Пример GitHub Actions

Параметр name указывает имя ваших учетных данных федеративного удостоверения.

Параметр issuer определяет путь к поставщику GitHub OIDC: https://token.actions.githubusercontent.com/. Этот издатель станет доверенным для приложения Azure.

Параметр subject определяет организацию, репозиторий и среду GitHub для рабочего процесса GitHub Actions. Когда рабочий процесс GitHub Actions предлагает платформе удостоверений Майкрософт обменять маркер GitHub на маркер доступа, значения в учетных данных федеративного удостоверения проверяются по указанному маркеру GitHub. Прежде чем Azure предоставит маркер доступа, запрос должен соответствовать указанным здесь условиям.

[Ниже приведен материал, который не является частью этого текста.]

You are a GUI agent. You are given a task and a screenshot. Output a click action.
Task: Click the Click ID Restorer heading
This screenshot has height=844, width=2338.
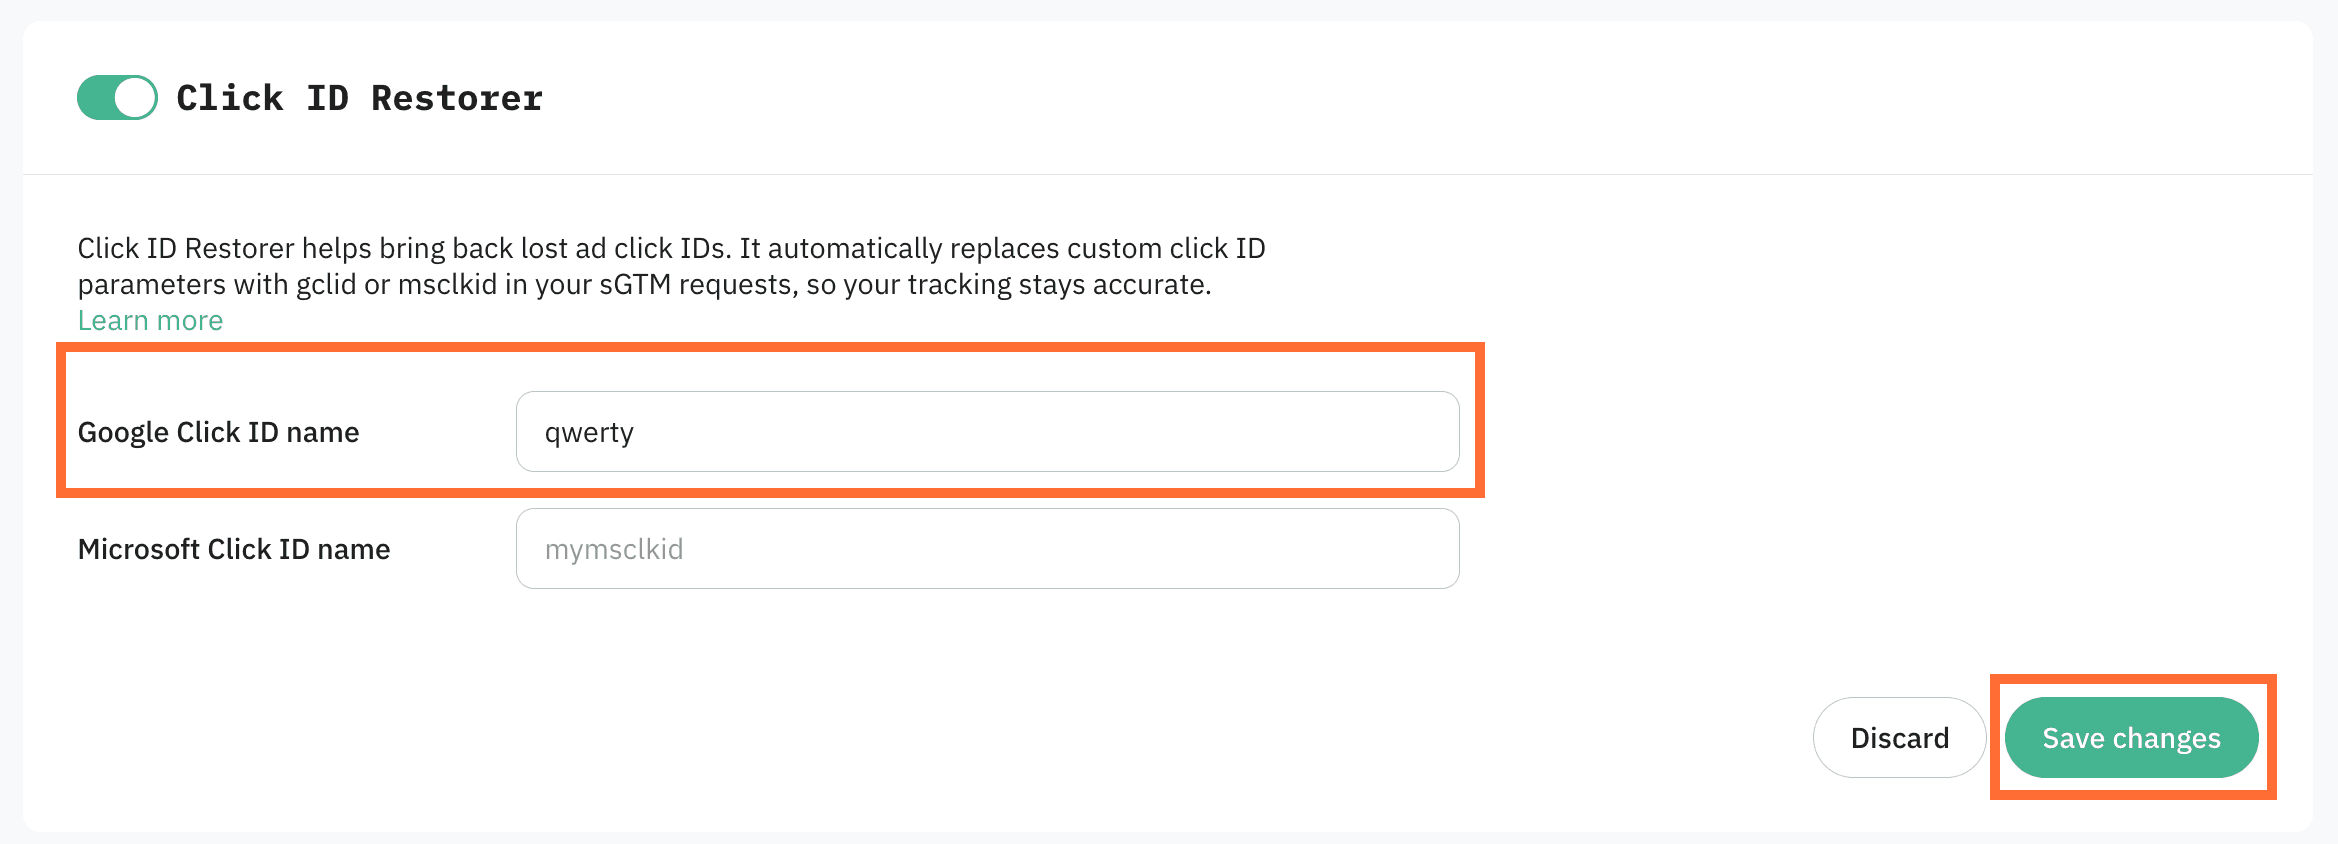click(359, 98)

  • Для заданий, привязанных к среде: repo:< Organization/Repository >:environment:< Name >
  • Если задания не привязаны к среде, включите путь ссылки для ветви или тега с учетом пути, используемого для запуска рабочего процесса: repo:< Organization/Repository >:ref:< ref path>. Например, repo:n-username/ node_express:ref:refs/heads/my-branch или repo:n-username/ node_express:ref:refs/tags/my-tag.
  • Для рабочих процессов, запускаемых событием запроса на вытягивание: repo:< Organization/Repository >:pull-request.
az ad app federated-credential create --id 00001111-aaaa-2222-bbbb-3333cccc4444 --parameters credential.json
("credential.json" contains the following content)
{
    "name": "Testing",
    "issuer": "https://token.actions.githubusercontent.com",
    "subject": "repo:octo-org/octo-repo:environment:Production",
    "description": "Testing",
    "audiences": [
        "api://AzureADTokenExchange"
    ]
}

Пример для Kubernetes

issuer — это URL-адрес издателя вашей учетной записи службы (URL-адрес издателя OIDC для управляемого кластера или URL-адрес издателя OIDC для кластера с самостоятельным управлением).

subject — это имя субъекта в маркерах, выданных учетной записи службы. Kubernetes использует следующий формат для имен субъектов: system:serviceaccount:<SERVICE_ACCOUNT_NAMESPACE>:<SERVICE_ACCOUNT_NAME>.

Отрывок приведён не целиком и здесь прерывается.